Alternatively, the students could mark each face with chalk as they count. They will find that the ball has 20 hexagonal faces and 12 pentagonal faces. This polyhedron can be described by the notation (6, 6, 5), which means that around each corner are two hexagons (6 sides) and one pentagon (5 sides). This pattern of surrounding each corner with two hexagons and one pentagon gives the “recipe” for building the polyhedron from shapes.
For question 1b, counting the edges and vertices can be a time-consuming exercise. As a more efficient method, the students could think about how many sides of either a hexagon or a pentagon meet at each edge. Two sides are used to make each edge. The polyhedron is made of 20 hexagons and 12 pentagons. This is (20 x 6) + (12 x 5) = 180 sides.
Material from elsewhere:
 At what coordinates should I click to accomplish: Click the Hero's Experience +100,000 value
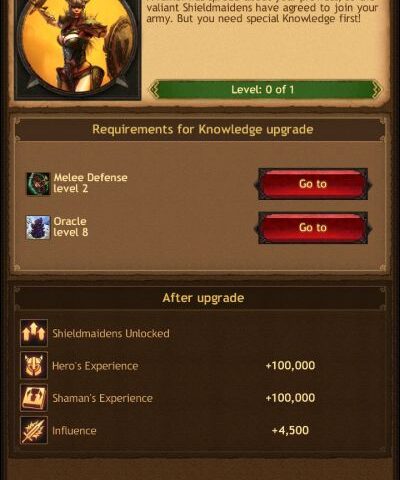coord(290,365)
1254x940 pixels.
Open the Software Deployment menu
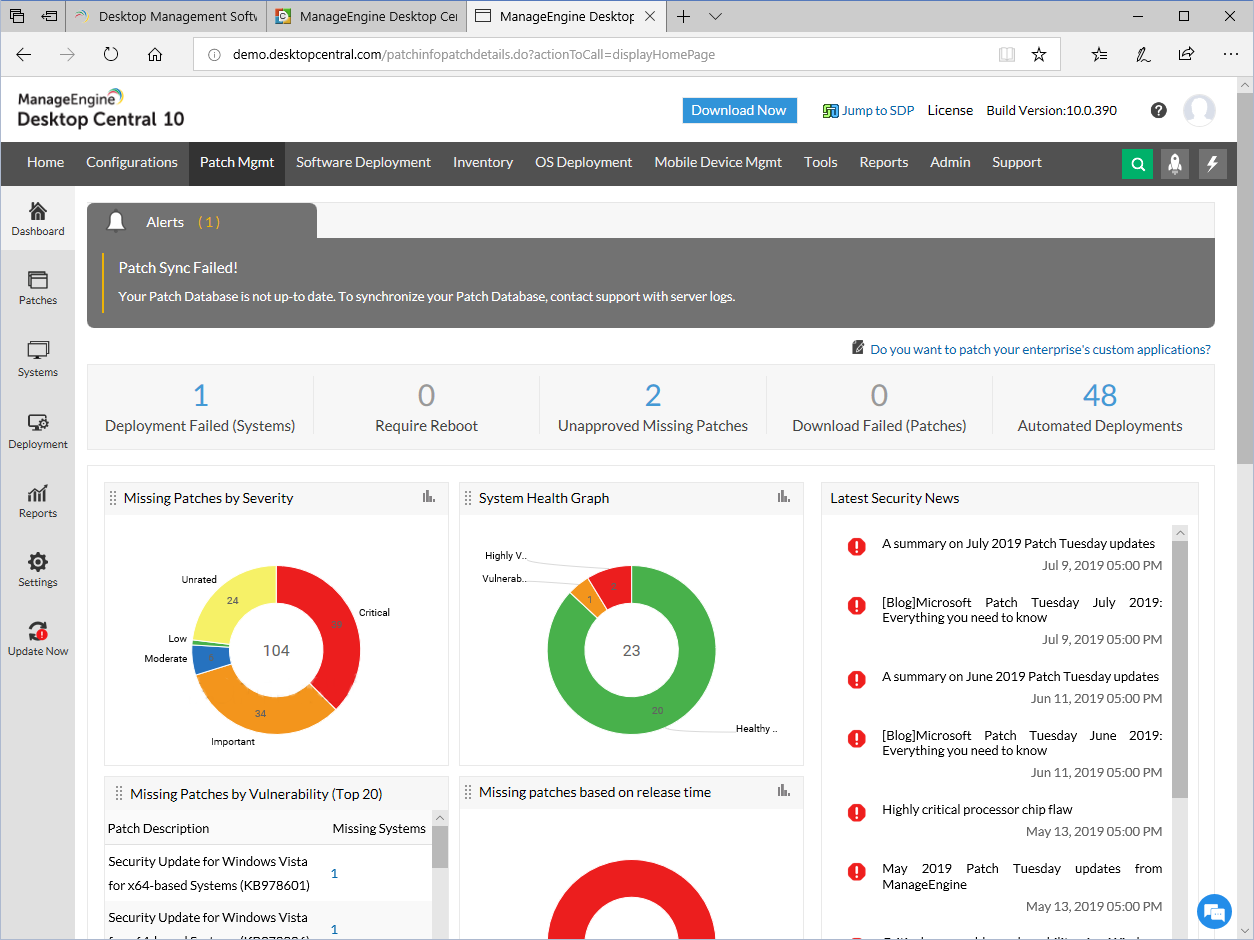click(x=363, y=162)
Dividing this by two gives the number of edges, 90. A polygon has the same number of sides as corners, so the hexagons and pentagons have a total of 180 corners available to form the vertices of the ball. Three corners are used to form each vertex, so the total number of vertices is 180 ÷ 3 = 60.
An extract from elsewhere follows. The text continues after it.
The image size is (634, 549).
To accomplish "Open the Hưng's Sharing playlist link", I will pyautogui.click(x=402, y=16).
Truncated solids are very common in nature. In the case of the soccer ball, the original polyhedron is an icosahedron that has 20 triangular faces. Each corner is chopped through to form a new face.
This creates 12 new faces, the pentagons, while the 20 triangles are transformed into hexagons.
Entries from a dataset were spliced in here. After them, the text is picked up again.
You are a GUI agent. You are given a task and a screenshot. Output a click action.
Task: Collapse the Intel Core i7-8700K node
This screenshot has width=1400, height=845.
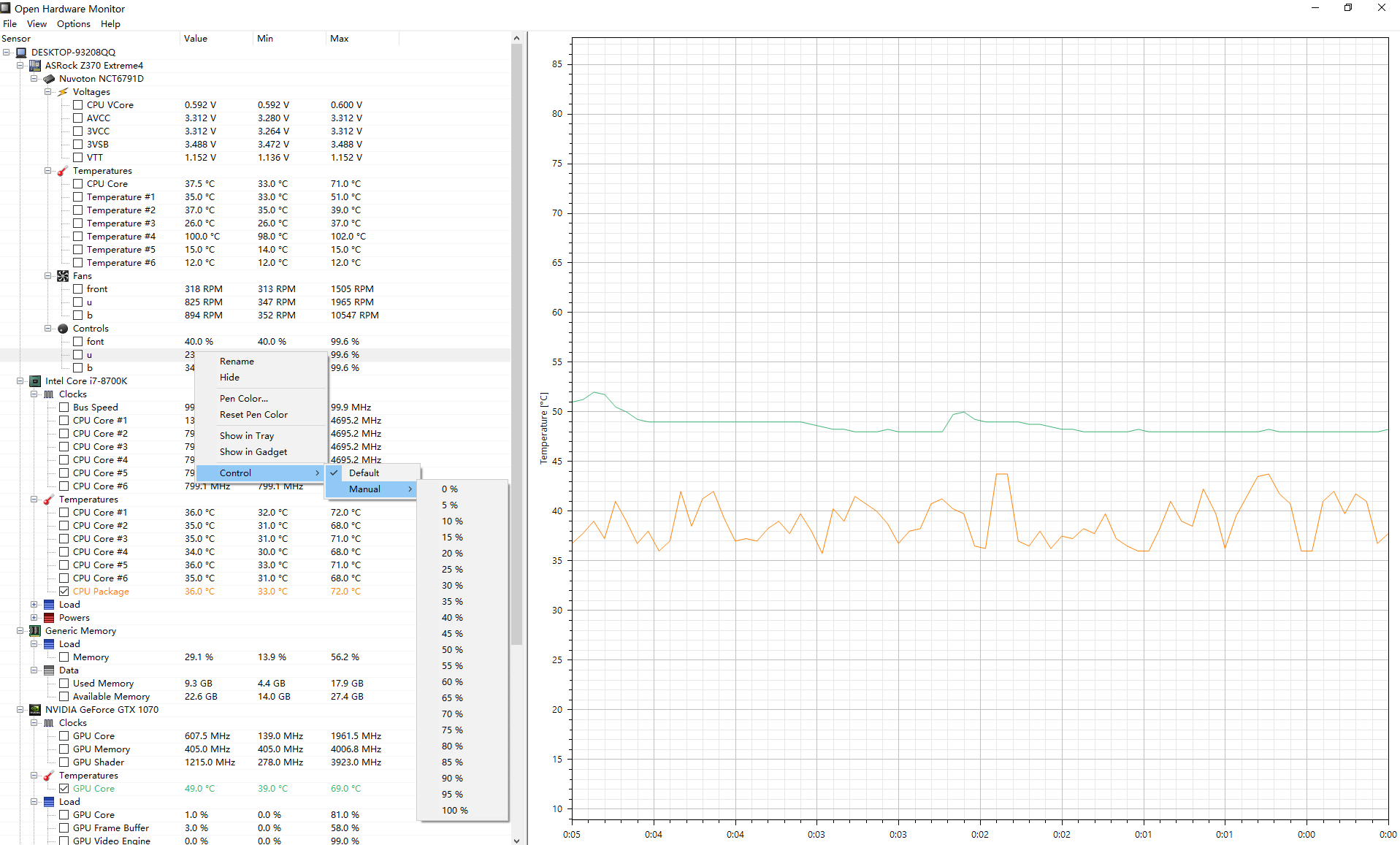(20, 381)
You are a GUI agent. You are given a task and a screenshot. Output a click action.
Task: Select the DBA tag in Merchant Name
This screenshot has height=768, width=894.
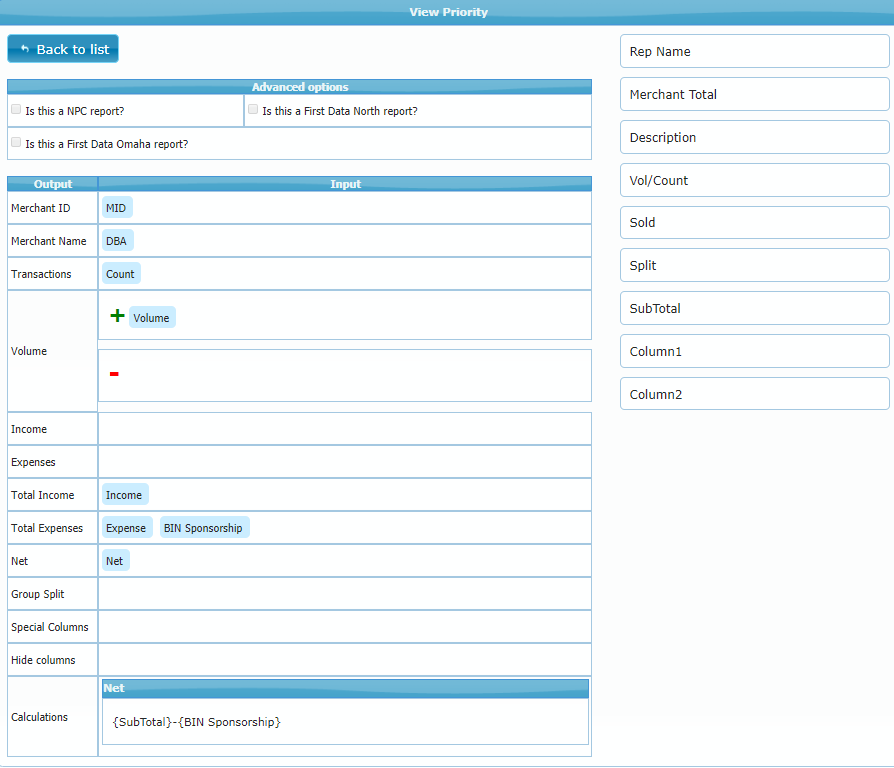click(x=116, y=241)
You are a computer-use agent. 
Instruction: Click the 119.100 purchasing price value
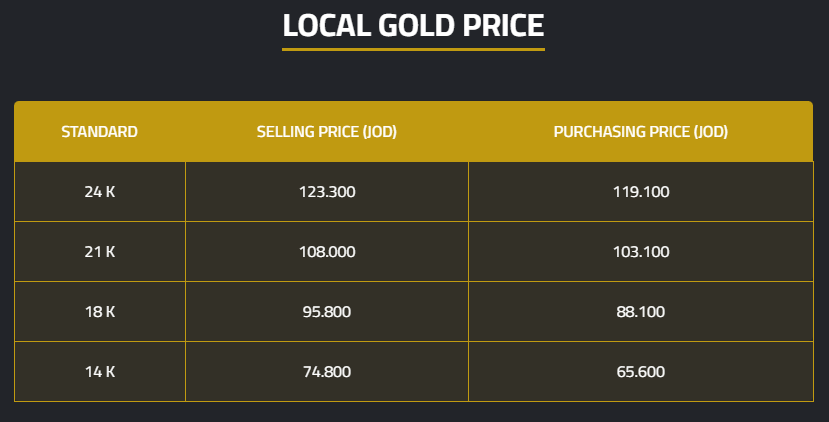(641, 192)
Truncating a cube has a similar result to truncating an icosahedron. The eight vertices are cut through to form eight triangular faces. The six square faces with their vertices removed become octagons. The students can use similar methods to those above to find the number of edges and vertices of the truncated cube. Six octagons and eight triangles have a total of (6 x 8) + (8 x 3) = 72 sides and corners. Two sides make each edge, so the number of edges is 72 ÷ 2 = 36. Two octagons and one triangle meet at each vertex of the truncated cube, using up three corners of the shapes making up the truncated cube; 72 ÷ 3 = 24 is the number of vertices.
Answers to Activities
1. a. There are 20 hexagonal faces and 12 pentagonal faces.
b. There are 60 vertices and 90 edges.
2. Practical activity. Teacher to check
1. It becomes a hexagon.
1. Octagons and triangles
2. 36 edges and 24 vertices